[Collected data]
_ _ _ _ _
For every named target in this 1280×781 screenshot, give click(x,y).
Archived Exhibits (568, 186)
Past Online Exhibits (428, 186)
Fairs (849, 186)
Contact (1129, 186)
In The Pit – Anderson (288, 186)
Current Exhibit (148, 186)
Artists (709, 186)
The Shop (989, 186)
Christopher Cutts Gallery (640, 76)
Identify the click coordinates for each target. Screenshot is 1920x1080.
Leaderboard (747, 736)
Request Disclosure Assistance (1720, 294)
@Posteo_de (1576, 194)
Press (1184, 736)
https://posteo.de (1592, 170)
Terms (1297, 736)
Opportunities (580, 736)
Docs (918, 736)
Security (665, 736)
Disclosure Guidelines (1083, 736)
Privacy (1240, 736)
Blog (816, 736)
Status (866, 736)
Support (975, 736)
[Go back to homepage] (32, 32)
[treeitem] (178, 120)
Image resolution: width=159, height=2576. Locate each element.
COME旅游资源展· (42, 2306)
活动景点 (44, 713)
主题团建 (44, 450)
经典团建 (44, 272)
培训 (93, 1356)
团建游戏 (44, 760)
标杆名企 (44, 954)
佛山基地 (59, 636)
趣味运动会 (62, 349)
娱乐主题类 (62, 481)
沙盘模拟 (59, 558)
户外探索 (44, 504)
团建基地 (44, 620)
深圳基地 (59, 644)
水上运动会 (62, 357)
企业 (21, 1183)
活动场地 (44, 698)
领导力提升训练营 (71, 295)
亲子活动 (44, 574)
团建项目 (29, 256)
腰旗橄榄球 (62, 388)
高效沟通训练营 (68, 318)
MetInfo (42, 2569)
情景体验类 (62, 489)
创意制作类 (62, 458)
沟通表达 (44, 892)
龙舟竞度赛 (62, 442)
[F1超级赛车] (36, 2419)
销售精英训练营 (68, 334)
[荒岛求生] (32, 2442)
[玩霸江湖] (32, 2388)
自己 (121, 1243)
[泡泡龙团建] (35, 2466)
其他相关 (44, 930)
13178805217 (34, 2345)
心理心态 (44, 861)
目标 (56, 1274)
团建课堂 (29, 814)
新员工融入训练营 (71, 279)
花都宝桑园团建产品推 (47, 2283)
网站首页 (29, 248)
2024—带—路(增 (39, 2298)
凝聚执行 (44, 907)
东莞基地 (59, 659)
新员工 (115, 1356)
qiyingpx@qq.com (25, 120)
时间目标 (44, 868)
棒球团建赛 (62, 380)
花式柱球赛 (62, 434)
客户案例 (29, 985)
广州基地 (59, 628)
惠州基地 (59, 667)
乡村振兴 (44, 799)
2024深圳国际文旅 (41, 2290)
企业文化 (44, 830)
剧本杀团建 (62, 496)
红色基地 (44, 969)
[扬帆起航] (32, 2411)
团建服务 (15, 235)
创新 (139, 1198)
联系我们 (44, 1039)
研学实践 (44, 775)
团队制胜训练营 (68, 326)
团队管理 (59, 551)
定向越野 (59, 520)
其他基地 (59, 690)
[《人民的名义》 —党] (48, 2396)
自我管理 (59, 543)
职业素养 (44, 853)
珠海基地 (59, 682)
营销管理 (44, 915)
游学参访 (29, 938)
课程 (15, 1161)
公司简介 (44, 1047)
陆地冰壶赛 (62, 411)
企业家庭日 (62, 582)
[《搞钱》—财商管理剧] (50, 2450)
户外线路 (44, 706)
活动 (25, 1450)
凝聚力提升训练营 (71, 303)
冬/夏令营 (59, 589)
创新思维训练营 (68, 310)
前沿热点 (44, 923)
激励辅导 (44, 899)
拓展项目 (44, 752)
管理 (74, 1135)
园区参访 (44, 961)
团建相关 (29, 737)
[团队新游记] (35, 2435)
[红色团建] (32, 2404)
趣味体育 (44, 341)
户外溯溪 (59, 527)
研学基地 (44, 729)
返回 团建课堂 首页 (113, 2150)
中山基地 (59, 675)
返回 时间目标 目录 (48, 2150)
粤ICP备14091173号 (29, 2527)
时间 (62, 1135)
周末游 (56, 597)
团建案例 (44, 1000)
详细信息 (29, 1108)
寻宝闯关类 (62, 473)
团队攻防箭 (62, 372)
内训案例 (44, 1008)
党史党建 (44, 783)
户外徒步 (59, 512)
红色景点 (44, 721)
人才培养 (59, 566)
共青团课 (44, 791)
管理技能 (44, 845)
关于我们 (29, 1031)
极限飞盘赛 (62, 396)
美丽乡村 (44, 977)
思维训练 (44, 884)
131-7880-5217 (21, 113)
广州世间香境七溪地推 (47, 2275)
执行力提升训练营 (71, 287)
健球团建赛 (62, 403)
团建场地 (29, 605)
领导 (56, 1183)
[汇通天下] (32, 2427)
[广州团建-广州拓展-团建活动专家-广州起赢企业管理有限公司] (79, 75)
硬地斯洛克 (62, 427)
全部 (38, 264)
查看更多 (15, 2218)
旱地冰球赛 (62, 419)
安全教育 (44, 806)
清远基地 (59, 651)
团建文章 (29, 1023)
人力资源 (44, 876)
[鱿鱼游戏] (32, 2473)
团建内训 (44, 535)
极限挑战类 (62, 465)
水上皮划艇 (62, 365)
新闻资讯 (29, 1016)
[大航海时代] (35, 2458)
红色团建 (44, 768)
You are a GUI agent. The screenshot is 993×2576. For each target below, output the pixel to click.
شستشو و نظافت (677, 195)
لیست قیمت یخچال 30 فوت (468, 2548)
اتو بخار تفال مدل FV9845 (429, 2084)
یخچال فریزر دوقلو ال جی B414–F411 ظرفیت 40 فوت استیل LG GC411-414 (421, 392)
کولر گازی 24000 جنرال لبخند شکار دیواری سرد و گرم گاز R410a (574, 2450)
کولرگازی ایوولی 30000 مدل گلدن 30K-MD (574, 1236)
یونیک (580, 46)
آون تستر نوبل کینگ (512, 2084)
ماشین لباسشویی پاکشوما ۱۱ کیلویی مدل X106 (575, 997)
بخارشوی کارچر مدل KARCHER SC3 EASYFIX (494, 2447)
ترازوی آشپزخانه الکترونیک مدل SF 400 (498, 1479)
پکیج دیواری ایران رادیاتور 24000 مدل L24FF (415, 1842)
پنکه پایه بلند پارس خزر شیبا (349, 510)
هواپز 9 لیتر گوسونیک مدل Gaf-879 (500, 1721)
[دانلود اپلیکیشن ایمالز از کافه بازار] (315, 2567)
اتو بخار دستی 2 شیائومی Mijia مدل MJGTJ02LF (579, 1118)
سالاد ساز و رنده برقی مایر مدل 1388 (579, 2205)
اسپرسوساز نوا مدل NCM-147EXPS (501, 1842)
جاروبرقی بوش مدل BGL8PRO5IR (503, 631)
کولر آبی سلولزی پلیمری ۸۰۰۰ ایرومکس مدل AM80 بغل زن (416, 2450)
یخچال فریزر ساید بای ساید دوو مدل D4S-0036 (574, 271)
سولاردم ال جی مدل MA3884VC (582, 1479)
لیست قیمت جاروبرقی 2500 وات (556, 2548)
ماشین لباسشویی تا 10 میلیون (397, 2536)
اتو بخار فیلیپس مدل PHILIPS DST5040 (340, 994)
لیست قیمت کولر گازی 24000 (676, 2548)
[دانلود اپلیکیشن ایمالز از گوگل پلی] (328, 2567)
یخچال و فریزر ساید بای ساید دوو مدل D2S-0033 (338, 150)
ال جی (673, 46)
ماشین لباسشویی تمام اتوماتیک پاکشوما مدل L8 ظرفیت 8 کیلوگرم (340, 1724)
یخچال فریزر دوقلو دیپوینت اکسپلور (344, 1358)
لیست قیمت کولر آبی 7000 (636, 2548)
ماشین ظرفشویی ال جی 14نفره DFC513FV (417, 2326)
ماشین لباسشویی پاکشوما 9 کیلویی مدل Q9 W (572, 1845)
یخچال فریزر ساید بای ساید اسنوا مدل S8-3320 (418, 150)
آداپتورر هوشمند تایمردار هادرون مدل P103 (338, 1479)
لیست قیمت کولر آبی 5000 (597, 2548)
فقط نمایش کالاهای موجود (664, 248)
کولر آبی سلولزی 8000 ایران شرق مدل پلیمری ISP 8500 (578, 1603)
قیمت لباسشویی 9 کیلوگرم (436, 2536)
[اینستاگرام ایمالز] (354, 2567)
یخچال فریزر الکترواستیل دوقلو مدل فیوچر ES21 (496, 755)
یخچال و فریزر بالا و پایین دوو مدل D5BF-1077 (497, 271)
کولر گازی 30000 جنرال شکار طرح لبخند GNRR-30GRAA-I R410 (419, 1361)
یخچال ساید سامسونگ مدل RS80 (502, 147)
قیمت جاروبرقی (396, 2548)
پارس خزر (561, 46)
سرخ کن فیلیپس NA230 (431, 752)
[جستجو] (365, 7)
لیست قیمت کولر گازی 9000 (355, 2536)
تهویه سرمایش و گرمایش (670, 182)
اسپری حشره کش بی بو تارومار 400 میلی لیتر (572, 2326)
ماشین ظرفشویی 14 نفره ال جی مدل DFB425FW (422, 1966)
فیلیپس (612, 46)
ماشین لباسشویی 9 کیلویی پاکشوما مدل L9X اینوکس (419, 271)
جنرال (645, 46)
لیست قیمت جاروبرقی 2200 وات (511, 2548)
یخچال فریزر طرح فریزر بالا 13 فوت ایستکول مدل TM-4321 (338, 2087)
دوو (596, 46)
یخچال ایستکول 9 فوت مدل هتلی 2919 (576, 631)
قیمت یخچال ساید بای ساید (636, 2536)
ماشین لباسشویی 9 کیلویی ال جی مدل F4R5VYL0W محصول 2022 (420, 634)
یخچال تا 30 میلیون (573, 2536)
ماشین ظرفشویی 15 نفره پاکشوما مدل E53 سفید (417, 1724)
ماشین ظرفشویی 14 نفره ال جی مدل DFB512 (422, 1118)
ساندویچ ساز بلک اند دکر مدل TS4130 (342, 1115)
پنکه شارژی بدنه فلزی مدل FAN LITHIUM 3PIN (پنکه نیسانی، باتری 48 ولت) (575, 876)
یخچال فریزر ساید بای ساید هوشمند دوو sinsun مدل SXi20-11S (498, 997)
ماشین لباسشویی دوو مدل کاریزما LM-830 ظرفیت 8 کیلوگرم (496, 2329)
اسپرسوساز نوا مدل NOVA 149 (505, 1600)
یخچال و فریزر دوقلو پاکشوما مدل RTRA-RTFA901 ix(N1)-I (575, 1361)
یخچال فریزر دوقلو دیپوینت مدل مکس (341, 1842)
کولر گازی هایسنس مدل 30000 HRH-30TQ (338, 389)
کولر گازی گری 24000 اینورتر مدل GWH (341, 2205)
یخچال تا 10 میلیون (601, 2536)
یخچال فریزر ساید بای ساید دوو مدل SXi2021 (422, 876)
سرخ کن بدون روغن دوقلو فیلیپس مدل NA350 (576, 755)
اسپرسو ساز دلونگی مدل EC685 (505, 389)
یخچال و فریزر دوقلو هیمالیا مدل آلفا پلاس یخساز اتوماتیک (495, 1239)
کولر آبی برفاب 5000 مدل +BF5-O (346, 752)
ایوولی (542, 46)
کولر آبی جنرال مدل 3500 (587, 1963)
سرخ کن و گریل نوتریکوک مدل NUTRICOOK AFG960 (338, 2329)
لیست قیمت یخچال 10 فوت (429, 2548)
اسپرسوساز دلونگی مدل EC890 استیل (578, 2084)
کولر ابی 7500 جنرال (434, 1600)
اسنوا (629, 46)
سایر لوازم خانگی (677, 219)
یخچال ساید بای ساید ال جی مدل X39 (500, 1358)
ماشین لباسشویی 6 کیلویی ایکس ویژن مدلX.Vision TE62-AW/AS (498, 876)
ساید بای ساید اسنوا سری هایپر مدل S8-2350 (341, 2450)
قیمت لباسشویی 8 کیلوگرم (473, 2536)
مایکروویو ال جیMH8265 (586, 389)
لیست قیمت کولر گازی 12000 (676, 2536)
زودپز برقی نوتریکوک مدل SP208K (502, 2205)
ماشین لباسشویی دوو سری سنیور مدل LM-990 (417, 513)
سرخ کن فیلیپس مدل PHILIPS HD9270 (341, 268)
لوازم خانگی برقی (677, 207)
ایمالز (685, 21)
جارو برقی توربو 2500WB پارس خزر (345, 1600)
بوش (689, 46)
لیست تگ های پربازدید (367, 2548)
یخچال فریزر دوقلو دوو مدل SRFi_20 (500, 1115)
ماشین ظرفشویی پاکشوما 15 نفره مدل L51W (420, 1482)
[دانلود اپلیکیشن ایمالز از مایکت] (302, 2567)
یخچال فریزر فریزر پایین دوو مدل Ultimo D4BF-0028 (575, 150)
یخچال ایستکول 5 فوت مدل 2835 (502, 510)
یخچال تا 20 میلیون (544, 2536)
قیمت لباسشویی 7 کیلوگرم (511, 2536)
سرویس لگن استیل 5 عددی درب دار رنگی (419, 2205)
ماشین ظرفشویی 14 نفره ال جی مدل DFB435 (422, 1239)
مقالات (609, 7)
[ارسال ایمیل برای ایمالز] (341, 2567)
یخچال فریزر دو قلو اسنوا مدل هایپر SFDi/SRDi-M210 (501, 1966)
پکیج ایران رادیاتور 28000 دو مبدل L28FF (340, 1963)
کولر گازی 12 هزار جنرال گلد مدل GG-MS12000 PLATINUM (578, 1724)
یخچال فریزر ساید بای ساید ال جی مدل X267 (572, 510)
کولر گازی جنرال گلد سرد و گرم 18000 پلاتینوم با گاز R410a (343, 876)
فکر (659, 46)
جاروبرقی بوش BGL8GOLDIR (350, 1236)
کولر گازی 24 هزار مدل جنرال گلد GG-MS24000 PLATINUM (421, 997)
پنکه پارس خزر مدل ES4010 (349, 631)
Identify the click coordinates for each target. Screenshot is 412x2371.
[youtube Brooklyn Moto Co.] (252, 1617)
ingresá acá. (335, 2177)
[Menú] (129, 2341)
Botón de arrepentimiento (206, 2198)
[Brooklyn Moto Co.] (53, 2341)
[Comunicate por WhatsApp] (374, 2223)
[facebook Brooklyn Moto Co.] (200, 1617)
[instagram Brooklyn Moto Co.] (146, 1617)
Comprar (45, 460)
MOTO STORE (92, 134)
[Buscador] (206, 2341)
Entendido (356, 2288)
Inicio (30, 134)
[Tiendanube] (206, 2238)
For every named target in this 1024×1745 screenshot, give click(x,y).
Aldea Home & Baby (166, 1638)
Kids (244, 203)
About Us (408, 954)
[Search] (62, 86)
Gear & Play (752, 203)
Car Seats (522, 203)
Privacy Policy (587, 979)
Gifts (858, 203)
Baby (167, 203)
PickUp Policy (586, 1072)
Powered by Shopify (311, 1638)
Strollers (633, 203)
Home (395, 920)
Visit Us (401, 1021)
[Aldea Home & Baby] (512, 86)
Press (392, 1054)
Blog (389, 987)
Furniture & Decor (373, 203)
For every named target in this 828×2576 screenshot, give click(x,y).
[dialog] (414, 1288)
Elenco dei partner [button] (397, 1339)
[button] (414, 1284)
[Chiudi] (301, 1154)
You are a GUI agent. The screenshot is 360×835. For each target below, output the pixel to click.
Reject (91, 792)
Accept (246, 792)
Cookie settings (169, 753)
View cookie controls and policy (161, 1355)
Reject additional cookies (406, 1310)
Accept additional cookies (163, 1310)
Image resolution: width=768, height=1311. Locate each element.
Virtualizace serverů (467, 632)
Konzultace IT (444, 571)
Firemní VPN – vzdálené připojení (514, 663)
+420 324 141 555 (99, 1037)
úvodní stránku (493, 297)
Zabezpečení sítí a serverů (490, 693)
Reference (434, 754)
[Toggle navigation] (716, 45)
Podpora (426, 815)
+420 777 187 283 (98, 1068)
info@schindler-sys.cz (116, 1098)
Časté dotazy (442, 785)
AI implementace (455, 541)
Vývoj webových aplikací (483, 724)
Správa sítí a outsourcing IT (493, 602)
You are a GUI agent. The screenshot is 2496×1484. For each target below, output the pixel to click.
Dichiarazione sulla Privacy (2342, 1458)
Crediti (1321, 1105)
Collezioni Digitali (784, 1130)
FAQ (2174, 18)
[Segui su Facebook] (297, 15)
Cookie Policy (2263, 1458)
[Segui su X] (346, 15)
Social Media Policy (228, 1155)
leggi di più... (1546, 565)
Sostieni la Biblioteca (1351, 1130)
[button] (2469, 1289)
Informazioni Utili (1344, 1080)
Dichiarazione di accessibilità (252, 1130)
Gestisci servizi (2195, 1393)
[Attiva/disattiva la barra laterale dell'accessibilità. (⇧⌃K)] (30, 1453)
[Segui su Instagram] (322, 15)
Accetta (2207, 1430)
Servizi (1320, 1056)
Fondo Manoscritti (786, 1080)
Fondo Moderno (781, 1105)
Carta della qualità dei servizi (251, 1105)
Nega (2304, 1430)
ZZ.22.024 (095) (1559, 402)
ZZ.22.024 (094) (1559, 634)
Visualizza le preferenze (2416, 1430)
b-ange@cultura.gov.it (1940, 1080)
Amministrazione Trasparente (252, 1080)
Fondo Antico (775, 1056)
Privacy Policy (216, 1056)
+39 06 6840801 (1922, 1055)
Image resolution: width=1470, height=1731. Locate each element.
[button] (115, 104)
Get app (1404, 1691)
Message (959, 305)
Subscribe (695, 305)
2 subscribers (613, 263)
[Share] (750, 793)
_ _ _ _ _
**YOUR ASSIGNMENT**
Print the records verbatim, stopping after the "The Shop (989, 186)" line.

**REPLY TO THE TASK**
For every named target in this 1280×781 screenshot, give click(x,y).
Archived Exhibits (568, 186)
Past Online Exhibits (428, 186)
Fairs (849, 186)
Contact (1129, 186)
In The Pit – Anderson (288, 186)
Current Exhibit (148, 186)
Artists (709, 186)
The Shop (989, 186)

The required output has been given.